Son corps sculpté par la maigreur subit de surcroit les sévices que lui inflige sa mauvaise vie. Il faiblit au fur et à mesure que sa flamme intérieure se consume, celle de l'homme sain et équilibré qu'il a suicidé à force d'ingérer des liquides qui le brûlent de l'intérieur, de priser de la poudre semblable à du sable blanc qui salit pourtant son sang, d'injecter cette chose gluante qui explore ses veines et se mêle à elles, de fumer sans arrêt, toute la journée, comme un feu coriace, « pour la beauté du geste » drôle d'excuse pour un homme hirsute aux vêtements tâchés, élimés, lacérés tant ils sont portés et jamais renouvelés pas même ses vieilles semelles trouées...

Ces quantités de saletés sont les seuls poisons désirés en ce bas monde qui place si haut toutes les vanités. Toute cette fumée autour de lui, ce brouillard qu'il crée et se donne du mal à ne jamais dissiper l'entraîne aveuglément dans un tourbillon infini d'autodestruction qui va bien finir pourtant par faire de l'homme sale un pauvre tas de cendre sans vie après avoir trop vécu.

L'homme sale tremblant et titubant paraît vieux mais, en réalité, il est juste abîmé par le temps qui n'épargne pas les débauchés.

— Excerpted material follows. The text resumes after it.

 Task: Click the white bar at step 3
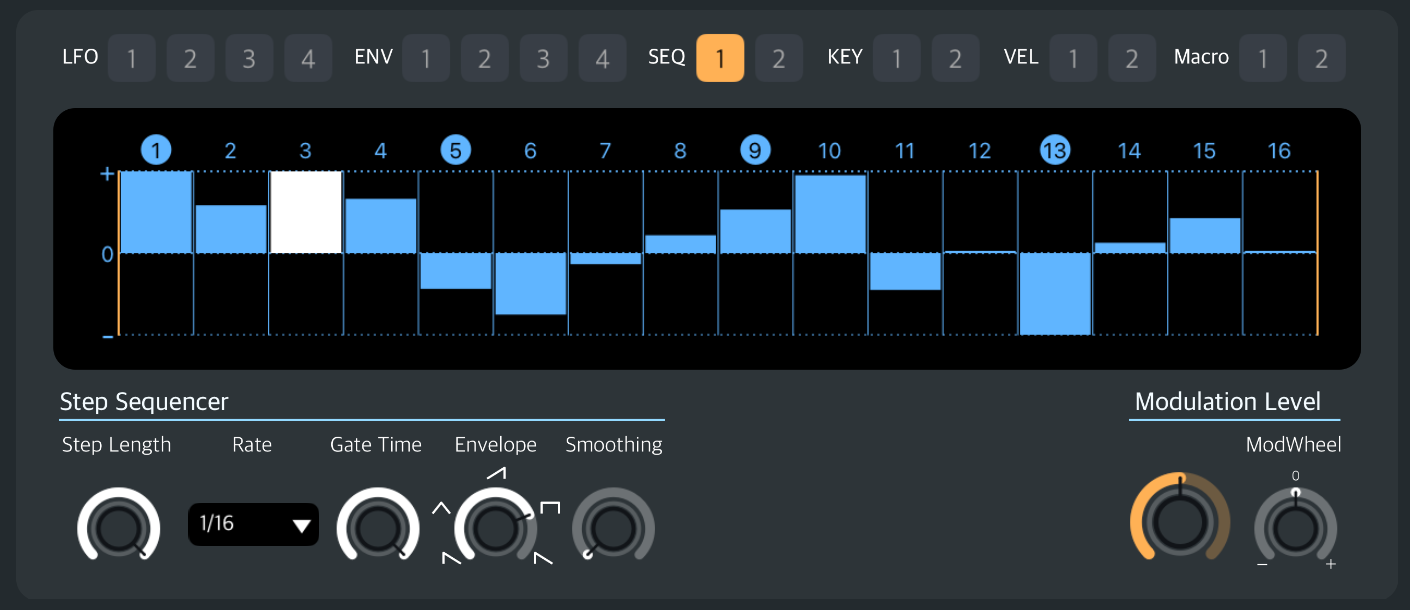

Il est rendu dans un état de délabrement avancé, c'est une épave rouillée à la dérive.

Semblable au père moralisateur, le temps sévit, punit, mais le pêcheur n'en a que faire, il aime faiblir ça le rend fort.

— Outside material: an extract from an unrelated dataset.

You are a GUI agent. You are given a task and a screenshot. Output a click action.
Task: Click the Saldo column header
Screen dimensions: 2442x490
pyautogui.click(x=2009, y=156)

L'homme sale au teint terreux et aux joues que l'on croirait creusées à la pelle est beau à sa façon, ses vices s'inscrivent sur ses traits, il n'en a que plus d'intérêt, oserais-je dire d'attrait ? Pour ceux qui vivent par procuration, il suffit de contempler cet être excessif si captivant pour être emporté dans un monde qui semble si plaisant. Frôler le danger, le côtoyer, l'observer en évitant bien sûr de l'imiter excite l'imagination et laisse une sensation grisante d'un risque fantasmé mais jamais réalisé.

« Le plaisir c'est forcément exister sans soucier à se préserver », pense-t-il. Mais qui de nous deux mourra le premier ? Et si c'était moi, la sage frustrée qui recevais l'ultime tape de la vie ? ça ne manquerait pas d'amuser ton être épuisé et décharné mais follement acharné. Au moins je saurais, et pour une fois j'aurais expérimenté avant toi une chose pourtant à ta portée. Mais la mort se contente de flirter avec les dépravés, elle emporte les autres, le commun des mortels, ceux qui la craignent. Elle préfère contempler le spectacle des téméraires qui osent rivaliser d'ingéniosité pour œuvrer à sa place. Dans cette course insensée, les débauchés sont assurés de gagner puisque le dur labeur de la mort est de tous nous faucher et ce, même contre sa volonté. Le délai est la seule liberté qui lui est octroyée et même ce projet se trouve contrarié par les horribles complices qui accompagnent la vie chaotique de l'homme sale, the odd man.